» **TASK INSTRUCTIONS**
Could you continue the passage below on snow melting agents and the corrosion of decorative chrome plating, starting right after its final sentence?

CITATION: Kajiyama, Y., Obata, T., Sugimoto, T., Nakamura, M. et al., "Analysis of Influence of Snow Melting Agents and Soil Components on Corrosion of Decorative Chrome Plating," SAE Int. J. Mater. Manf. 9(3):2016.
As the global automobile market grows, an increasing number of cars are used in areas where there is a highly corrosive environment. Decorative chromium plating for automobile exterior coatings is used on parts of the vehicle that are important with regard to the strong impact that they have on brand image and design properties. For this reason, improving anti-corrosiveness and maintaining a high quality appearance is critical.
In Russia, where the automobile market is expanding, chromium plating sometimes suffers from a specific type of corrosion. Calcium chloride (CaCl2), a de-icing agent, is sprayed in large quantities during winter in Russia, and is a suspectedcause of this corrosion. Calcium chloride produces chloride ions at high concentration, giving chromium a lower potential than that of nickel, and probably causing the creation of a nickel-chromium cell containing a dense calcium chloride solution that dissolves the chromium .
An experiment to reproduce chromium dissolution-corrosion was performed by simulating a brine mud environment using calcium chloride and kaolin , resulting in dissolution-corrosion of the chromium being reproduced. However, the reason that the corrosion occurs specifically in Russia is not yet clear, since calcium chloride is sprayed for the purpose of melting snow in many other areas.

» **MATERIAL**
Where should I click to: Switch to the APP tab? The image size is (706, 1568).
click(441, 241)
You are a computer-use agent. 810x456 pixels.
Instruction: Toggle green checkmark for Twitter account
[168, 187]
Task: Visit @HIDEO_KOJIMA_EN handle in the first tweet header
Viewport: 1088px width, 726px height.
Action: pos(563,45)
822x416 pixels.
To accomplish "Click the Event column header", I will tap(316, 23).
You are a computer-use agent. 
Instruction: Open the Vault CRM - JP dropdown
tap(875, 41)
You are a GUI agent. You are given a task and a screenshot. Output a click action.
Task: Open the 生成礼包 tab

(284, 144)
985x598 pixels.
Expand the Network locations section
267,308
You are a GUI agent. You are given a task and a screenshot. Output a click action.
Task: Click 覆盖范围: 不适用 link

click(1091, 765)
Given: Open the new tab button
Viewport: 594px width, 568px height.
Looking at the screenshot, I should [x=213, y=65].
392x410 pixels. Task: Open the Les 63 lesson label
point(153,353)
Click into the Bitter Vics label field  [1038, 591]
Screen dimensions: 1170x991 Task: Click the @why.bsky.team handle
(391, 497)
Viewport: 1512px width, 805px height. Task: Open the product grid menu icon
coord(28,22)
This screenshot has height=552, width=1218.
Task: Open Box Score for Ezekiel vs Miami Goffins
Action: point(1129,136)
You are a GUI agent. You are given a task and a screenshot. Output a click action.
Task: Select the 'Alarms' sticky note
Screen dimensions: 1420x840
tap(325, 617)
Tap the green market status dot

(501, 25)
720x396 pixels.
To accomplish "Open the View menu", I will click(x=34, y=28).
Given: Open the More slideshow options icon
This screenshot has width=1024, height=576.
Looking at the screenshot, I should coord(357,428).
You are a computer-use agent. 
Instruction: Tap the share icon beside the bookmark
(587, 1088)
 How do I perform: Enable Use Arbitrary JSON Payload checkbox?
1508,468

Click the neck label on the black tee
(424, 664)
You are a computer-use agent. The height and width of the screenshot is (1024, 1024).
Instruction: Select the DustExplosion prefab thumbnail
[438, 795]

» **ANSWER BELOW**
A study was carried out to explore the causes of the chromium corrosion that specifically occurs in Russia, and the mechanism of corrosion of the chromium plating was determined. This report describes the results.
SURVEY OF RUSSIAN SOIL
Many roads in Russia are not paved, and therefore a large amount of soil deposits on the surface of the vehicle body. Since a large quantity of de-icing agent is sprayed in winter when calcium chloride is scattered, it comes into contact with the vehicle and adheres strongly to the vehicle body following repeated cycles of drying and wetting in the air, and consequently causes the chromium plating to become corroded. A survey of de-icing agent components and types concluded that there are no large differences between those in Russia and other areas. In this study, a different survey was conducted focusing on Russian soil.
First, corrosive inorganic compounds, soluble ions, and particle size distributions in the soil were analyzed, and the properties of Russian soil were compared with those of the soil in other countries. However, no special properties were found in Russian soil.
Next, in the course of a geological and pedological survey, a report was found in a soil database  which stated that Russian soil belongs to an organic soil area, and that its organic soil components are mainly composed of bulky organic and humic organic matter, humic substances being especially reactive with metals .
Humic substances include two types of organic acids: fulvic acid (Figure 1) and humic acid (Figure 2). Figures 1 and 2 below illustrate their structure .
Fulvic and humic acid are acidic organic compounds contained in peat and lignite, which are types of humic soil. From a survey on the difference between fulvic and humic acid, it is known that fulvic acid dissolves in both acidic and neutral solvents, and that all of its functional groups give rise to cation exchange reactions. In addition, it forms a complex with metals .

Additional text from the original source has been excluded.